***** Record set *****

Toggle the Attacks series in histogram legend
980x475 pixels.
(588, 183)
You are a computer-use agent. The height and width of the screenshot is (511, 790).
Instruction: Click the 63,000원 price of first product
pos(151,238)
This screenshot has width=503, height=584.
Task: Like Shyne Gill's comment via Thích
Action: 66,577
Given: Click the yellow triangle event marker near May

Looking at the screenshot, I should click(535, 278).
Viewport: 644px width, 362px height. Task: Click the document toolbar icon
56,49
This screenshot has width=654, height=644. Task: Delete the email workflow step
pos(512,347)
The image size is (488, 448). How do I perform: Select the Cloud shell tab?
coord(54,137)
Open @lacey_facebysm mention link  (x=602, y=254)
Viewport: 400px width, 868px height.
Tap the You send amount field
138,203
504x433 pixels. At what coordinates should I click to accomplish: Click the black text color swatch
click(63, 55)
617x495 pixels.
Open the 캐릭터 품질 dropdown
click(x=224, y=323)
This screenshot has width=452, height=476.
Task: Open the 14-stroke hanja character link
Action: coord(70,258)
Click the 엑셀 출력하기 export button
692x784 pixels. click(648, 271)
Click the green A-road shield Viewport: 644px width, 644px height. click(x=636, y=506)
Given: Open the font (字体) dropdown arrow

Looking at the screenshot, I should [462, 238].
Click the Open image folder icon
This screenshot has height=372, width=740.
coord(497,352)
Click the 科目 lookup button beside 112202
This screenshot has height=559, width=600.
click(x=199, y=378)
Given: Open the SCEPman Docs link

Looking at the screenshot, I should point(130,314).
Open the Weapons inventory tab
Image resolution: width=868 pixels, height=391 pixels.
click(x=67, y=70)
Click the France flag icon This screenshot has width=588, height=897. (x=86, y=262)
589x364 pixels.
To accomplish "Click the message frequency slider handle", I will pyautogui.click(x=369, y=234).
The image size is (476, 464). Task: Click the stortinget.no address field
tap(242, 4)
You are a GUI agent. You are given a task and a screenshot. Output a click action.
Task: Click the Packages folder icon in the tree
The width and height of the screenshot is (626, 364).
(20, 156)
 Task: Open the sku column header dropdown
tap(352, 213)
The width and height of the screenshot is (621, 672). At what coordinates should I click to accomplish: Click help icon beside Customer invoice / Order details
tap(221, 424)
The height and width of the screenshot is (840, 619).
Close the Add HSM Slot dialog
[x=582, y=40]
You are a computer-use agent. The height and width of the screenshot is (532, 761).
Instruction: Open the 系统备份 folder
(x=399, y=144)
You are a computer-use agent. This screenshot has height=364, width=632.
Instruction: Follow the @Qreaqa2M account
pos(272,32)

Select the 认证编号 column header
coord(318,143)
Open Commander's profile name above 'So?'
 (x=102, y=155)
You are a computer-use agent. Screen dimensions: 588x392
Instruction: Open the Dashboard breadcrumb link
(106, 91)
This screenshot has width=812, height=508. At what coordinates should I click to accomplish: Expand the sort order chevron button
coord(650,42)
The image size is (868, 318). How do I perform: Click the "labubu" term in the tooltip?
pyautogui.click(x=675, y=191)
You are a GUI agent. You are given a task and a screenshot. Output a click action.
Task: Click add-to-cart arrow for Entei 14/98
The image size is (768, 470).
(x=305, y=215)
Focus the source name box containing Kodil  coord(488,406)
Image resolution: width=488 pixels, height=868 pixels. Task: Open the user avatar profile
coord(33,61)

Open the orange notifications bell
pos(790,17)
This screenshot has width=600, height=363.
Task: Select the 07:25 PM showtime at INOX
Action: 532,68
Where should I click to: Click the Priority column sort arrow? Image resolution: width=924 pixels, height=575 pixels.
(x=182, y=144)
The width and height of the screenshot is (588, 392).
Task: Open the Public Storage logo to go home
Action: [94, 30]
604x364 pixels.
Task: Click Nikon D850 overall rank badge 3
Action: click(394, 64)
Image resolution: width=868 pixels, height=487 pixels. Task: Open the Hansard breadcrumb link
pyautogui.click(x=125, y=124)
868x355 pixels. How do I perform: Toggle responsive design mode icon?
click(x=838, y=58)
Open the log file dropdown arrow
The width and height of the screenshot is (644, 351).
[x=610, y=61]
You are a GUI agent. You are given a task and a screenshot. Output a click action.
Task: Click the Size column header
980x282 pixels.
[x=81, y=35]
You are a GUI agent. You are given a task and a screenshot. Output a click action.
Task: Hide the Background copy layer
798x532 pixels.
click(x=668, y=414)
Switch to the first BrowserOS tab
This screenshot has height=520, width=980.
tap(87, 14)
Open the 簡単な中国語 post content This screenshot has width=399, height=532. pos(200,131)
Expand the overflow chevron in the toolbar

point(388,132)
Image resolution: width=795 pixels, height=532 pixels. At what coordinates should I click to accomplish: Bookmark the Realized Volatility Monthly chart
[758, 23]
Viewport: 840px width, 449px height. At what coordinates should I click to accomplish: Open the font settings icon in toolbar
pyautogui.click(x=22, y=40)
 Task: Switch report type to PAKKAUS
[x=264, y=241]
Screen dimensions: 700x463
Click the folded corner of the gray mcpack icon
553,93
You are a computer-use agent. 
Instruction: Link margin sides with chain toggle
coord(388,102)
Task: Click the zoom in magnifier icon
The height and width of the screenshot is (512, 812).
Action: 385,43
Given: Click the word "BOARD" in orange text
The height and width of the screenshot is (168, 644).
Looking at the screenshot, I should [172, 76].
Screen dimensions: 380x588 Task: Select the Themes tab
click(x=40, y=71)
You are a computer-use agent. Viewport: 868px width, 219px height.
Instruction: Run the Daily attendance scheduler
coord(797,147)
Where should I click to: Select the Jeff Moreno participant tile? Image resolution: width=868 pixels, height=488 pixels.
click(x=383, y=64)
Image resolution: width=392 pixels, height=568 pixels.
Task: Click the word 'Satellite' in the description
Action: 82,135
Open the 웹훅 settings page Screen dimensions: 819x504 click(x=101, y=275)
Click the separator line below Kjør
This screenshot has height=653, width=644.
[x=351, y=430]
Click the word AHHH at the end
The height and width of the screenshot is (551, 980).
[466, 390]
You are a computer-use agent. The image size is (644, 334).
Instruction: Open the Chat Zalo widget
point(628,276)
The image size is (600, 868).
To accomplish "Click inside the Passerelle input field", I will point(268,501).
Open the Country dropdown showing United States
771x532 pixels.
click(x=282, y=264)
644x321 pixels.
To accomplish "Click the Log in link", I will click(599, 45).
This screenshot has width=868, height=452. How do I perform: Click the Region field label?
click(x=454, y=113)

*****

▶ _What to do_
Output the complete data exactly as written.

▶ _Reply_
Toggle the Attacks series in histogram legend
980x475 pixels.
(588, 183)
You are a computer-use agent. The height and width of the screenshot is (511, 790).
Instruction: Click the 63,000원 price of first product
pos(151,238)
This screenshot has width=503, height=584.
Task: Like Shyne Gill's comment via Thích
Action: 66,577
Given: Click the yellow triangle event marker near May

Looking at the screenshot, I should click(535, 278).
Viewport: 644px width, 362px height. Task: Click the document toolbar icon
56,49
This screenshot has width=654, height=644. Task: Delete the email workflow step
pos(512,347)
The image size is (488, 448). How do I perform: Select the Cloud shell tab?
coord(54,137)
Open @lacey_facebysm mention link  (x=602, y=254)
Viewport: 400px width, 868px height.
Tap the You send amount field
138,203
504x433 pixels. At what coordinates should I click to accomplish: Click the black text color swatch
click(63, 55)
617x495 pixels.
Open the 캐릭터 품질 dropdown
click(x=224, y=323)
This screenshot has width=452, height=476.
Task: Open the 14-stroke hanja character link
Action: coord(70,258)
Click the 엑셀 출력하기 export button
692x784 pixels. click(648, 271)
Click the green A-road shield Viewport: 644px width, 644px height. click(x=636, y=506)
Given: Open the font (字体) dropdown arrow

Looking at the screenshot, I should [462, 238].
Click the Open image folder icon
This screenshot has height=372, width=740.
coord(497,352)
Click the 科目 lookup button beside 112202
This screenshot has height=559, width=600.
click(x=199, y=378)
Given: Open the SCEPman Docs link

Looking at the screenshot, I should point(130,314).
Open the Weapons inventory tab
Image resolution: width=868 pixels, height=391 pixels.
click(x=67, y=70)
Click the France flag icon This screenshot has width=588, height=897. (x=86, y=262)
589x364 pixels.
To accomplish "Click the message frequency slider handle", I will pyautogui.click(x=369, y=234).
The image size is (476, 464). Task: Click the stortinget.no address field
tap(242, 4)
You are a GUI agent. You are given a task and a screenshot. Output a click action.
Task: Click the Packages folder icon in the tree
The width and height of the screenshot is (626, 364).
(20, 156)
 Task: Open the sku column header dropdown
tap(352, 213)
The width and height of the screenshot is (621, 672). At what coordinates should I click to accomplish: Click help icon beside Customer invoice / Order details
tap(221, 424)
The height and width of the screenshot is (840, 619).
Close the Add HSM Slot dialog
[x=582, y=40]
You are a computer-use agent. The height and width of the screenshot is (532, 761).
Instruction: Open the 系统备份 folder
(x=399, y=144)
You are a computer-use agent. This screenshot has height=364, width=632.
Instruction: Follow the @Qreaqa2M account
pos(272,32)

Select the 认证编号 column header
coord(318,143)
Open Commander's profile name above 'So?'
 (x=102, y=155)
You are a computer-use agent. Screen dimensions: 588x392
Instruction: Open the Dashboard breadcrumb link
(106, 91)
This screenshot has width=812, height=508. At what coordinates should I click to accomplish: Expand the sort order chevron button
coord(650,42)
The image size is (868, 318). How do I perform: Click the "labubu" term in the tooltip?
pyautogui.click(x=675, y=191)
You are a GUI agent. You are given a task and a screenshot. Output a click action.
Task: Click add-to-cart arrow for Entei 14/98
The image size is (768, 470).
(x=305, y=215)
Focus the source name box containing Kodil  coord(488,406)
Image resolution: width=488 pixels, height=868 pixels. Task: Open the user avatar profile
coord(33,61)

Open the orange notifications bell
pos(790,17)
This screenshot has width=600, height=363.
Task: Select the 07:25 PM showtime at INOX
Action: 532,68
Where should I click to: Click the Priority column sort arrow? Image resolution: width=924 pixels, height=575 pixels.
(x=182, y=144)
The width and height of the screenshot is (588, 392).
Task: Open the Public Storage logo to go home
Action: [94, 30]
604x364 pixels.
Task: Click Nikon D850 overall rank badge 3
Action: click(394, 64)
Image resolution: width=868 pixels, height=487 pixels. Task: Open the Hansard breadcrumb link
pyautogui.click(x=125, y=124)
868x355 pixels. How do I perform: Toggle responsive design mode icon?
click(x=838, y=58)
Open the log file dropdown arrow
The width and height of the screenshot is (644, 351).
[x=610, y=61]
You are a GUI agent. You are given a task and a screenshot. Output a click action.
Task: Click the Size column header
980x282 pixels.
[x=81, y=35]
You are a GUI agent. You are given a task and a screenshot. Output a click action.
Task: Hide the Background copy layer
798x532 pixels.
click(x=668, y=414)
Switch to the first BrowserOS tab
This screenshot has height=520, width=980.
tap(87, 14)
Open the 簡単な中国語 post content This screenshot has width=399, height=532. pos(200,131)
Expand the overflow chevron in the toolbar

point(388,132)
Image resolution: width=795 pixels, height=532 pixels. At what coordinates should I click to accomplish: Bookmark the Realized Volatility Monthly chart
[758, 23]
Viewport: 840px width, 449px height. At what coordinates should I click to accomplish: Open the font settings icon in toolbar
pyautogui.click(x=22, y=40)
 Task: Switch report type to PAKKAUS
[x=264, y=241]
Screen dimensions: 700x463
Click the folded corner of the gray mcpack icon
553,93
You are a computer-use agent. 
Instruction: Link margin sides with chain toggle
coord(388,102)
Task: Click the zoom in magnifier icon
The height and width of the screenshot is (512, 812).
Action: 385,43
Given: Click the word "BOARD" in orange text
The height and width of the screenshot is (168, 644).
Looking at the screenshot, I should [172, 76].
Screen dimensions: 380x588 Task: Select the Themes tab
click(x=40, y=71)
You are a computer-use agent. Viewport: 868px width, 219px height.
Instruction: Run the Daily attendance scheduler
coord(797,147)
Where should I click to: Select the Jeff Moreno participant tile? Image resolution: width=868 pixels, height=488 pixels.
click(x=383, y=64)
Image resolution: width=392 pixels, height=568 pixels.
Task: Click the word 'Satellite' in the description
Action: 82,135
Open the 웹훅 settings page Screen dimensions: 819x504 click(x=101, y=275)
Click the separator line below Kjør
This screenshot has height=653, width=644.
[x=351, y=430]
Click the word AHHH at the end
The height and width of the screenshot is (551, 980).
[466, 390]
You are a computer-use agent. The image size is (644, 334).
Instruction: Open the Chat Zalo widget
point(628,276)
The image size is (600, 868).
To accomplish "Click inside the Passerelle input field", I will point(268,501).
Open the Country dropdown showing United States
771x532 pixels.
click(x=282, y=264)
644x321 pixels.
To accomplish "Click the Log in link", I will click(599, 45).
This screenshot has width=868, height=452. How do I perform: Click the Region field label?
click(x=454, y=113)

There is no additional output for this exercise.